Earlier this week I learned that a teenage girl recently – like last month – contracted Bubonic plague while on a hunting trip to the Heppner region of Eastern Oregon.   Doctors suspect she was bitten by a flea that was carrying the disease.   Thankfully, due to modern medicine, she is recovering in a Bend hospital and expected to make a full recovery from the disease that had once been viewed as God’s punishment on mankind for sins and from which very few recovered.

The Black Death, also known as the great plague, occurred during the mid-14th century in Europe.  During a short period of time the great plague, which really involved three kinds of plague (bubonic being only one), swept northward through Europe wiping out whole villages and towns with a speed and deadliness that really has not beenArs_moriendi_(Meister_E.S.),_L.181 matched since. The towns and cities only partially infected still could lose 30-40% of their populations.  Even the recent Ebola outbreak Africa did not claim the number of lives that even approaches the carnage of the Black Death.  The Black Death led to a wide scale economic, social, and some religious upheaval as people began to wrestle with the new reality that death could be lurking just around the corner and strike without notice at all.   And most importantly there was no cure, no remedy, nothing that could be done once you’d been infected.

I think this last part is the one that would be the most difficult to deal with.  It is one thing to experience a disease that is horrible but there is some remedy that, if obtained, will give you a chance of survival.   It is quite another thing to realize there is no hope of survival if you contract the worst form of the plague.  You had to passively await death and hope against hope that you would survive.   That’s a scary and hopeless situation.

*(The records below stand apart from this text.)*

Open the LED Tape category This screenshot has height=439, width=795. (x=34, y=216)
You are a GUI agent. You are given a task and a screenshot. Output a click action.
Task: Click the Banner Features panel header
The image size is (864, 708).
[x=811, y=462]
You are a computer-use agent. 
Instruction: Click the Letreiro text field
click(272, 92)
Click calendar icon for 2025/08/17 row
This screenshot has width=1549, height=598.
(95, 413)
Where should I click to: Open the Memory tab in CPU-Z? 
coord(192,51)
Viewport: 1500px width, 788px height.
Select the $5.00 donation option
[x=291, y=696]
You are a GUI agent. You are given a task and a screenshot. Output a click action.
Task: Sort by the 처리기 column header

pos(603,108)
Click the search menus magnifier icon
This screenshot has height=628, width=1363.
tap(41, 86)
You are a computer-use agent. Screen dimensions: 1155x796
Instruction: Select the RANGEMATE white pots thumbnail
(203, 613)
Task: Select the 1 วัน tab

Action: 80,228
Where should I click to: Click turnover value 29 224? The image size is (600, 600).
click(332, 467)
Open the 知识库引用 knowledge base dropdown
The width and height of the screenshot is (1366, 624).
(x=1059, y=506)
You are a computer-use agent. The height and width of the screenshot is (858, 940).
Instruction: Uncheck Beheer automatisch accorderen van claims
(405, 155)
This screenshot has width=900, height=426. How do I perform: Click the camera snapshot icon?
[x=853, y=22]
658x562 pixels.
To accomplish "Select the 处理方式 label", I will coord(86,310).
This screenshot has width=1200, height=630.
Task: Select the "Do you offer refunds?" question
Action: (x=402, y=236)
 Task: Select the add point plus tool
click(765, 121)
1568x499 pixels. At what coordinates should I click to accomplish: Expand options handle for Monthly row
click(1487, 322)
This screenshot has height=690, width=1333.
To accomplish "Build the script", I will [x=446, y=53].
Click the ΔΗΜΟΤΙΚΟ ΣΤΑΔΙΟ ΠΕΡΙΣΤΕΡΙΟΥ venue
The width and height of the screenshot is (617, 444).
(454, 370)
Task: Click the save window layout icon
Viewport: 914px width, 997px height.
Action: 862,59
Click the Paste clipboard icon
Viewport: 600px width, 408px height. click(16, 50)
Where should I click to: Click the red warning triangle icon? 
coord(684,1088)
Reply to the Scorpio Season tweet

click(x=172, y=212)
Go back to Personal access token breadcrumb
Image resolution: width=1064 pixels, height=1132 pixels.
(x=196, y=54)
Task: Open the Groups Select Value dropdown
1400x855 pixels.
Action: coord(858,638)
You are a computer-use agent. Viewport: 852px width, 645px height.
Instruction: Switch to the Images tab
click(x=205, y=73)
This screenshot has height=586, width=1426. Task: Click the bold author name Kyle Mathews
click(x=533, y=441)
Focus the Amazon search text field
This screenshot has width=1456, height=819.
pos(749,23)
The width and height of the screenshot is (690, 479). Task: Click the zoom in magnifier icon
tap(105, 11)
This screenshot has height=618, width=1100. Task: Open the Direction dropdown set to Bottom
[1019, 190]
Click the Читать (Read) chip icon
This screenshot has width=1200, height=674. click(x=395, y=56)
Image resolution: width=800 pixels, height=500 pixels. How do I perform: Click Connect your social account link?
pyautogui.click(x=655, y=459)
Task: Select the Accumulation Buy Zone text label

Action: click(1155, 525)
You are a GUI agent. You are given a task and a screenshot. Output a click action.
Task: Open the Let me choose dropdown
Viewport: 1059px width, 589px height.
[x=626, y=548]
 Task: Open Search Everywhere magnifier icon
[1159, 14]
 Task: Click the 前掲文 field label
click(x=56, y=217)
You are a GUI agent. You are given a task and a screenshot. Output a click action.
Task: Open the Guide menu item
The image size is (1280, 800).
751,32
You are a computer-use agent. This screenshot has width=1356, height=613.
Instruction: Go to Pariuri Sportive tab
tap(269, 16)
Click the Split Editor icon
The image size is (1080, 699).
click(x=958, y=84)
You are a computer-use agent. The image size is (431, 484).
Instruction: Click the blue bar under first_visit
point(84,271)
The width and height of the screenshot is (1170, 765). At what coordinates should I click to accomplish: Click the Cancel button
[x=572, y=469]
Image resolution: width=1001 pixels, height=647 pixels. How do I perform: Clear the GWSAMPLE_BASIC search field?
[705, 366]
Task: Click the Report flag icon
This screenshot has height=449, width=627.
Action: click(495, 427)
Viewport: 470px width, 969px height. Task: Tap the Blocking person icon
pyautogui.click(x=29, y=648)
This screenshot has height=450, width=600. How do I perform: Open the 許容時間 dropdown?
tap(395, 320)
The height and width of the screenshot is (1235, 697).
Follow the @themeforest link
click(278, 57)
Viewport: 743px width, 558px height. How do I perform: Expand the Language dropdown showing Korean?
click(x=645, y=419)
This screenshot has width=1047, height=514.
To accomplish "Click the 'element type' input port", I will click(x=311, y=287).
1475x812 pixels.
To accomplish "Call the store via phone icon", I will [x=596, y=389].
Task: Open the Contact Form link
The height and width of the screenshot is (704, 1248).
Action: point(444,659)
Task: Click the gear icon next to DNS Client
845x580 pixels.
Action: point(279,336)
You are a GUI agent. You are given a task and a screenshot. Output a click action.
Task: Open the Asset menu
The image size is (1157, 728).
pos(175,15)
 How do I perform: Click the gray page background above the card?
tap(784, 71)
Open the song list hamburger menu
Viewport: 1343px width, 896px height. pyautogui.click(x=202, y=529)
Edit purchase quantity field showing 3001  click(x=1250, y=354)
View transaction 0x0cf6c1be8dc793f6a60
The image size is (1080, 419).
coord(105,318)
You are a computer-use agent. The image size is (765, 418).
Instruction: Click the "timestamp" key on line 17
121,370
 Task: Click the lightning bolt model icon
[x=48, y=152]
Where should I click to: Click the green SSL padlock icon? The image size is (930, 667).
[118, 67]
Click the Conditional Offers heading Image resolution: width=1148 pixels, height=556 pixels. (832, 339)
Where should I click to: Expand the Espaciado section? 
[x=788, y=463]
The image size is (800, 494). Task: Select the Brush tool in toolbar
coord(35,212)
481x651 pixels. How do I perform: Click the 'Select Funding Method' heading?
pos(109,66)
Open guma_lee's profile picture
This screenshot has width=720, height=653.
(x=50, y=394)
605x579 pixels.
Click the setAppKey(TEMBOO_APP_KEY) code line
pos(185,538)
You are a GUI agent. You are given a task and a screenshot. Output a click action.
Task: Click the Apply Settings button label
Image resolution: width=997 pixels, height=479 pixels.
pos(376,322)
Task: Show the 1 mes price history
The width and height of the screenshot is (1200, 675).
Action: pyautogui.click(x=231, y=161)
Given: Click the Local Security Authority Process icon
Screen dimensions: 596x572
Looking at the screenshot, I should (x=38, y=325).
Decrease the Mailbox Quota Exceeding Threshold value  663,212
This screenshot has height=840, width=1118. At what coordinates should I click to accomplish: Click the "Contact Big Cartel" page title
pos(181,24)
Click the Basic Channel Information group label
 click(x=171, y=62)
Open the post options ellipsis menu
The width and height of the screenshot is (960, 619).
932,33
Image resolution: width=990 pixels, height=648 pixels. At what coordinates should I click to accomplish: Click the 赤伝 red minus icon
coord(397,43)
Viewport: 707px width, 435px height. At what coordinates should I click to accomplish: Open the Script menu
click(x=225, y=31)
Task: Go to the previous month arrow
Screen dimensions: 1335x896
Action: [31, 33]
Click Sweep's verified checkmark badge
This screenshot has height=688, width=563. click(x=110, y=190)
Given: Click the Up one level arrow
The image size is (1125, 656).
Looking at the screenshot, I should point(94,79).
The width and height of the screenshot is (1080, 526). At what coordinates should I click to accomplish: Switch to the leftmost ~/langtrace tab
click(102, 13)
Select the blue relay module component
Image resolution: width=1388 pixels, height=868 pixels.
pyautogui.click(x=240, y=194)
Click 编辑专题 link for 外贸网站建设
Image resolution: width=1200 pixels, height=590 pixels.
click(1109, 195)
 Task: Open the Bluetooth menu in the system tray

At this point, some of you are wondering why such a morbid post.  After all, death and plague are not really the most exciting and positive things to read about on your church website.  This is true, but we might not have the plague, but the last time I checked, the human mortality rate is 100%.   Sooner or later, our mortality catches up with us and that can feel hopeless and gloomy.   Yet, that is where our faith must shine.  Our faith speaks directly to the doom and gloom and hopelessness of the plague of death because if we believe anything, we believe that Jesus Christ has overcome this disease.   The good news we bear witness to is that we do in fact have a remedy – a cure – a fix to the plague of death and his name is Jesus the resurrected one.    Death is still something we experience, but if we belong to Christ and his blood has cleansed us from sin, we are immune from death’s sting.  When death does come for us it is no longer a moment of gloom and horror, but a moment of triumph, a moment when hell is cheated of another victim.   “Thank you Jesus for your sacrifice on our behalf and showing us the way to the father through your resurrection from the dead.  We believe and trust in you that as you were raised so also will you raise us up on the last day and take us to be with you for eternity.”

Take a minute or so today and thank God for providing the remedy for sin and death through his son Jesus Christ.